Two European projects are addressing these challenges of cross domain interoperability and data analysis reproducibility in X-ray Absorption Spectroscopy (XAS). The first one is the OSCARS-funded CDIF-4-XAS project that is applying CDIF to enhance the interoperability and reusability of XAS data. The objective is to streamline data exchange between applications, databases, and institutions, making XAS data interoperable across multiple research disciplines. The second project is the EuroScienceGateway, which aims to leverage European computing infrastructures for data-intensive research guided by FAIR principles.

Recently, the CDIF-4-XAS project published its first deliverable: a comprehensive landscape analysis of standards, vocabularies, ontologies, data formats, and practices in XAS. For the EuroScienceGateway project, we have contributed a set of custom tools that can be used in the Galaxy platform for managing workflows associated to XAS data processing and analysis. Galaxy offers a number of features that ensure that the workflows’ outputs retain all the metadata needed for them to be reproduced: histories store the data and parameter inputs associated to all output data; software tools are strictly versioned and run in containers, and the execution of workflows can be exported as Research Object Crates.

Building on this, the CDIF-4-XAS is developing semantic descriptions of two XAS community standards (NXxas for multi-spectra raw and processed data and XDI for single spectra data) that will produce a CDIF profile (XAS-CDIF). This includes: exploration of the use of the CDIF Discovery profile and related standards such as schema.org, DCAT, and PROV-O and of DDI-CDI for data description of variables; characterisation of the HDF5 data structure using DDI-CDI and mappings of key NXxas and XDI concepts. The XAS-CDIF profile will be used to extend, and update, the existing XAS Galaxy tools and workflows, which will facilitate the seamless integration of data from various sources into processing and analysis workflows.

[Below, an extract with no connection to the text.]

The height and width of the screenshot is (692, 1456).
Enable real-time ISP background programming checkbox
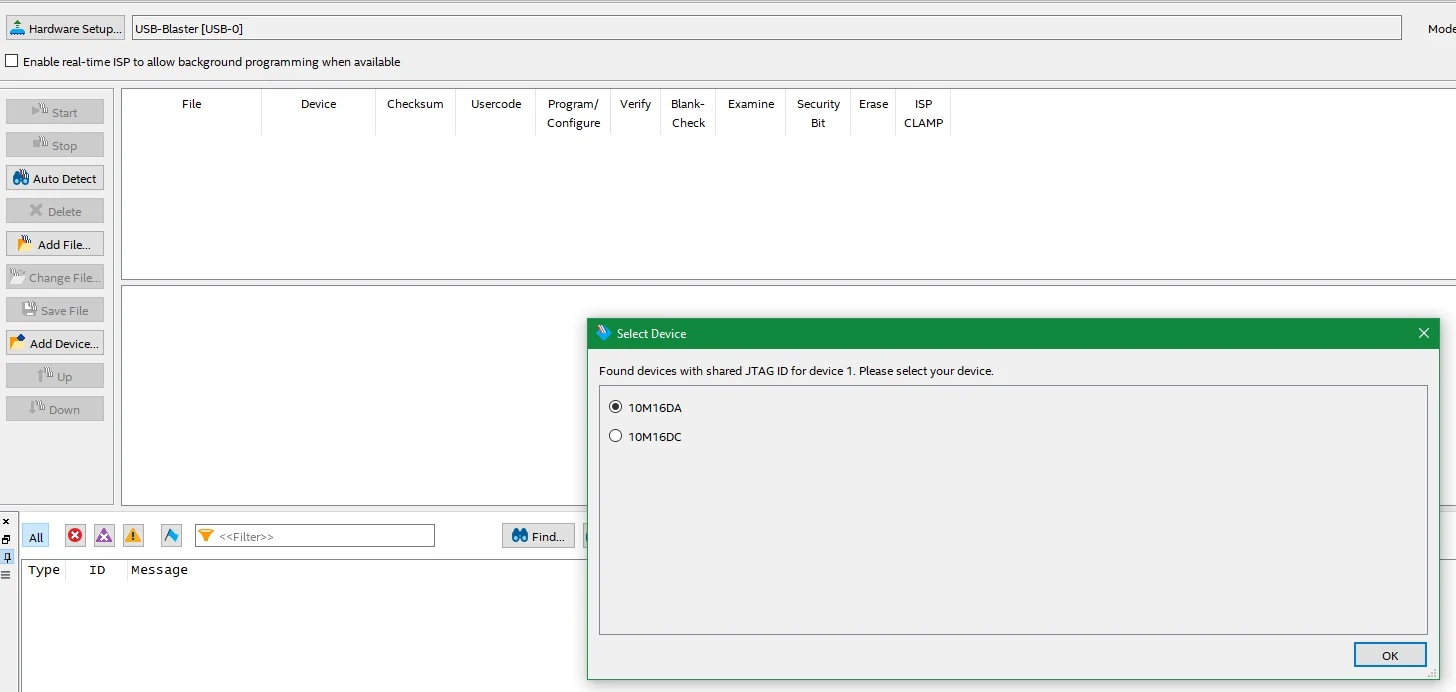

This paper will briefly present the OSCARS and EuroSciencegateway projects and explain how the XAS-CDIF may facilitate seamless integration of XAS datasets from different beamlines and laboratories, promoting data reuse across diverse research domains. The prototype implementation of XAS-CDIF into Galaxy tools and workflows will be presented as an example of how the XAS-CDIF profile facilitates building advanced tools that take advantage of data interoperability.

Primary authors

Abraham Nieva de la Hidalga (School of Computer Science and Informatics, Cardiff University, Wales, UK.) Arofan Gregory (CODATA, the Committee on Data of the International Science Council, France.) Heike Görzig (Helmholtz Zentrum Berlin für Materialien und Energie (HZB), and Helmholtz Metadata Collaboration (HMC), Germany.) Leandro Liborio (Scientific Computing Department, STFC, UKRI, UK) Markus Kubin (Helmholtz Zentrum Berlin für Materialien und Energie (HZB), and Helmholtz Metadata Collaboration (HMC), Germany.) Patrick Austin (Scientific Computing Department, STFC, UKRI, UK) Rolf Krahl (Helmholtz Zentrum Berlin für Materialien und Energie (HZB), Germany.) Simon Hodson (CODATA, the Committee on Data of the International Science Council, France.)